▶ PROBLEM DETAILS: Repeat the stretch of entries below from the line with "Open the My Style Blog photo thumbnail" through the line with "840x622 pixels.". Include both ends and add nothing.

▶ DATA RECORDS:
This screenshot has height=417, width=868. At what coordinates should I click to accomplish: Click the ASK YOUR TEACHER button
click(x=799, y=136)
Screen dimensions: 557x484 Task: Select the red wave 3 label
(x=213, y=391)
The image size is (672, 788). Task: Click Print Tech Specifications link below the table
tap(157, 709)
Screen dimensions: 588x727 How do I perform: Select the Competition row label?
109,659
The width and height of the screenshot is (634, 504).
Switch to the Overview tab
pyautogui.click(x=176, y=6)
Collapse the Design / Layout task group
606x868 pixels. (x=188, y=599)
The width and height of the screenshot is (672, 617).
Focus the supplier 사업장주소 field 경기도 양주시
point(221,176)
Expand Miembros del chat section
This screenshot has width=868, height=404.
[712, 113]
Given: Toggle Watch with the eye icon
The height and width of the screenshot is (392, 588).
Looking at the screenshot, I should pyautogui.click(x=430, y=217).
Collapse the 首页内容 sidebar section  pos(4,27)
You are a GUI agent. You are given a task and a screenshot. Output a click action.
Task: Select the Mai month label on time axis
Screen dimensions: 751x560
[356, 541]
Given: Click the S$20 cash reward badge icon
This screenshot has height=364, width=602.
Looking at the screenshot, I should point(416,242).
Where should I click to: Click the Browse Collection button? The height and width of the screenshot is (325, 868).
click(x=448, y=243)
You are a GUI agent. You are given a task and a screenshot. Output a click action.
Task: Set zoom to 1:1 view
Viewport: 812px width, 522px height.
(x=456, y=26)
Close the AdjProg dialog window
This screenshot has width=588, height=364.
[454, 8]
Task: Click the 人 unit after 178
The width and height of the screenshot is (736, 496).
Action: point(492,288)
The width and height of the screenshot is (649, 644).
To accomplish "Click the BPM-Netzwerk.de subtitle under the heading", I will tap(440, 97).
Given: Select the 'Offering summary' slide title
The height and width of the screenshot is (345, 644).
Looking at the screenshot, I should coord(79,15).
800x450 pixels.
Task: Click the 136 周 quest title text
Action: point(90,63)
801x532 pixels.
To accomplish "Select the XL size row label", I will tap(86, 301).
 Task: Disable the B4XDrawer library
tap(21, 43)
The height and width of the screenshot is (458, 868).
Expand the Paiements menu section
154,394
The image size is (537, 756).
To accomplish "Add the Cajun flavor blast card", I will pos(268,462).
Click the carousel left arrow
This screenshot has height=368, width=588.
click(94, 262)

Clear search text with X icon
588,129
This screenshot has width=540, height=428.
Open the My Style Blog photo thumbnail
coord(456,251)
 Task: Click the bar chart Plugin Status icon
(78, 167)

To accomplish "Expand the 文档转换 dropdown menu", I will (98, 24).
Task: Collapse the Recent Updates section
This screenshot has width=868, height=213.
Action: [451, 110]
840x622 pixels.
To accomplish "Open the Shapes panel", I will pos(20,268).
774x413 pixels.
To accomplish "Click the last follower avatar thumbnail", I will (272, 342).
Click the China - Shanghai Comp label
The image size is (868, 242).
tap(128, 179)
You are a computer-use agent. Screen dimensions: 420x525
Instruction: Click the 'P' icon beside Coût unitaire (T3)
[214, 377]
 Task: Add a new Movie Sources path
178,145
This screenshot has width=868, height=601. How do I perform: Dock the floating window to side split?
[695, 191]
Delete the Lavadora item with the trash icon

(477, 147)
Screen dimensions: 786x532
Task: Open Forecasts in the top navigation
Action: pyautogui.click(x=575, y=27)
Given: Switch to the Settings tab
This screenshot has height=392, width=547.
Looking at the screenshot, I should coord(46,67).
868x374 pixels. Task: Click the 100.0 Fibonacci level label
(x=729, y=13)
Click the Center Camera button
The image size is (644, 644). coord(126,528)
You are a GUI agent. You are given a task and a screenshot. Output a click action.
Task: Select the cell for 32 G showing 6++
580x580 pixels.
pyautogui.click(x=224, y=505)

▶ SOLUTION:
Open the My Style Blog photo thumbnail
coord(456,251)
 Task: Click the bar chart Plugin Status icon
(78, 167)

To accomplish "Expand the 文档转换 dropdown menu", I will (98, 24).
Task: Collapse the Recent Updates section
This screenshot has width=868, height=213.
Action: [451, 110]
840x622 pixels.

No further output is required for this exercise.